Collected data entries:
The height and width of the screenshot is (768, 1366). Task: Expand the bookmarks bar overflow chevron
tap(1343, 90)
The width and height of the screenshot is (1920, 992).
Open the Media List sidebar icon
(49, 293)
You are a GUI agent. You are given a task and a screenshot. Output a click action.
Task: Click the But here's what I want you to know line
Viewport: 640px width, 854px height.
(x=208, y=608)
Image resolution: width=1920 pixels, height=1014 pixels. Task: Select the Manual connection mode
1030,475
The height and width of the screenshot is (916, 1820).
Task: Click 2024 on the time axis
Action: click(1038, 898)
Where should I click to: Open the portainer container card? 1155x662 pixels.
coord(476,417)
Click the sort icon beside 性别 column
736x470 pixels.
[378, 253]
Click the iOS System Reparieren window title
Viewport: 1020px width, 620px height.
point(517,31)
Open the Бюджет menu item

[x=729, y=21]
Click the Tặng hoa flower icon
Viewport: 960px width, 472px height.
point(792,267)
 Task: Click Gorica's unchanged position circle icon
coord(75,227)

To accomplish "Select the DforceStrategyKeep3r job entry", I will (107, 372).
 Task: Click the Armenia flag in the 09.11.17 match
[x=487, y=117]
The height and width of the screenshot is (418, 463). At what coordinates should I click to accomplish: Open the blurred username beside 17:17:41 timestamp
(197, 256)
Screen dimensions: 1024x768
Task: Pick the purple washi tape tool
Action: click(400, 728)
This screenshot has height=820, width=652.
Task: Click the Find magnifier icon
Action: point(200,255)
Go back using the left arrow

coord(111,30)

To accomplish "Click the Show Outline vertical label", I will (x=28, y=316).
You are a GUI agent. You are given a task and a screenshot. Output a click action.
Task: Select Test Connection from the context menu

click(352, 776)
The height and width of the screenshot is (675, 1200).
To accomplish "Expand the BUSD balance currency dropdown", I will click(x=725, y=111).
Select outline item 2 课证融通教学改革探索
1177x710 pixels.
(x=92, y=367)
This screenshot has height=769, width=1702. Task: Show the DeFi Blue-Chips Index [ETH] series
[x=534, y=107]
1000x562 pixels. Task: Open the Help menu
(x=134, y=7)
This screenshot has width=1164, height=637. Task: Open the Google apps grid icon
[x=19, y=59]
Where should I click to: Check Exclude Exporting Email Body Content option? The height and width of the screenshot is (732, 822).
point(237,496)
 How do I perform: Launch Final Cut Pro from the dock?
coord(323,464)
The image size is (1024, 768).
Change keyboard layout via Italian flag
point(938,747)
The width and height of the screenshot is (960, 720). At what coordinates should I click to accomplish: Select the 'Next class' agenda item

Exercise: Go through the entries and copy every line with "will".

Response to this exercise:
To accomplish "Select the DforceStrategyKeep3r job entry", I will (107, 372).
To accomplish "Click the Show Outline vertical label", I will (x=28, y=316).
To accomplish "Expand the BUSD balance currency dropdown", I will click(x=725, y=111).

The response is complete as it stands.